A credit reporting agency is responsible that documents and maintains the credit history of businesses and individuals. They receive the data from various sources such as lenders and the data is received by them in the form of a report which also includes the credit score.
The right credit reporting agencies play a vital role in the credit industry as they are responsible for sourcing the information of credits, determine the credit score and partner with other issuers of credit for the purpose of marketing. These agencies receive a variety of information that is offered to the customers as services. If broadly categorized, these agencies belong to two different customer bases. One for individuals and the other for businesses, and one of the largest credit reporting agencies in the world include the Dn and Bradstreet, Equifax and the Transunion.
What all do they work for?
These credit agencies exist because they have the source of immense data that can be included in the credit report. The lenders also collaborate with the credit agencies that get reports customized for some specific information that can then influence a decision for credit.
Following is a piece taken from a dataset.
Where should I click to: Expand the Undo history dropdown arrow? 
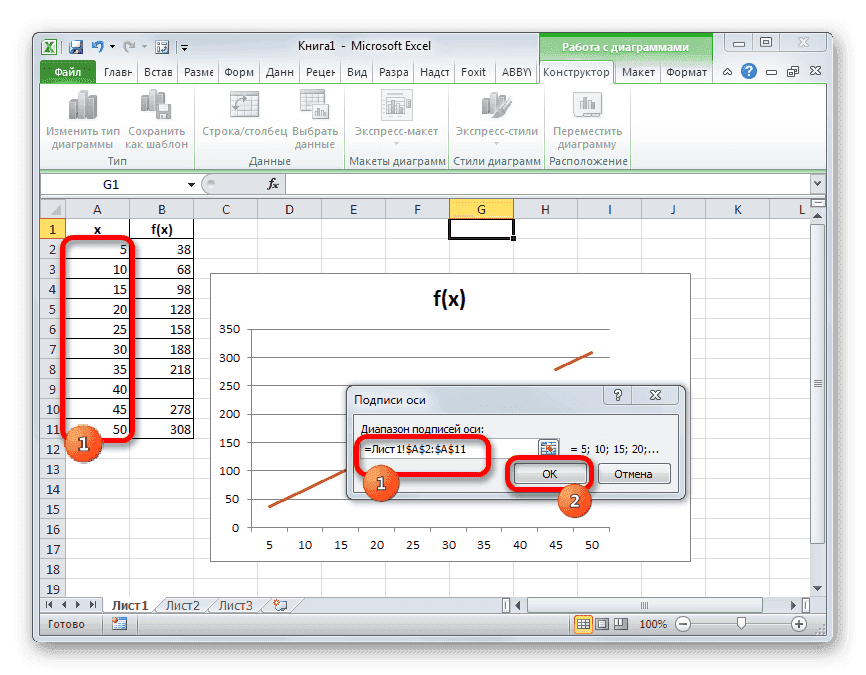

These agencies also partner with a lot of companies to get access to the credit histories of their customer base. They not only receive the basic credit information, but they also have access to rent bills, cell phone bills and water and electricity statements. The latest credit reporting agencies are working to create a reasonable score report for people who do not have access to banks and loans, and who do not have sufficient methods to determine transactions that dictate their credit history.
More about credit reports
Every credit report follows a standard template that contains the trade line for each borrower. The trade lines are useful for determining the essential information about the amount of credit issues and the payment done and pending. Payments which are not cleared are reported to these agencies if two or more continual payments are missed. Thus, such payments also begin with 60 days past the report, and the 90 days, 120 days and it goes on.
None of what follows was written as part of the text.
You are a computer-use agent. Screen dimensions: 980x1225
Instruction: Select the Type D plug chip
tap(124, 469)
Trade lines can be reported from a variety of information such as credit card accounts, utility bills, tax paying bills and cell phone bills. Some of the adverse credit scenarios stay on the bill for seven years. Any case of bankruptcy will remain on the report for a minimum of 10 years. The credit reporting agencies are governed primarily by the FCRA and are regulated strictly by the Federal Trade Commission.
So, if you want to maintain a good credit score, make sure to repay the debt collectors Australia on time and clear any recurring payments big or small as soon as possible.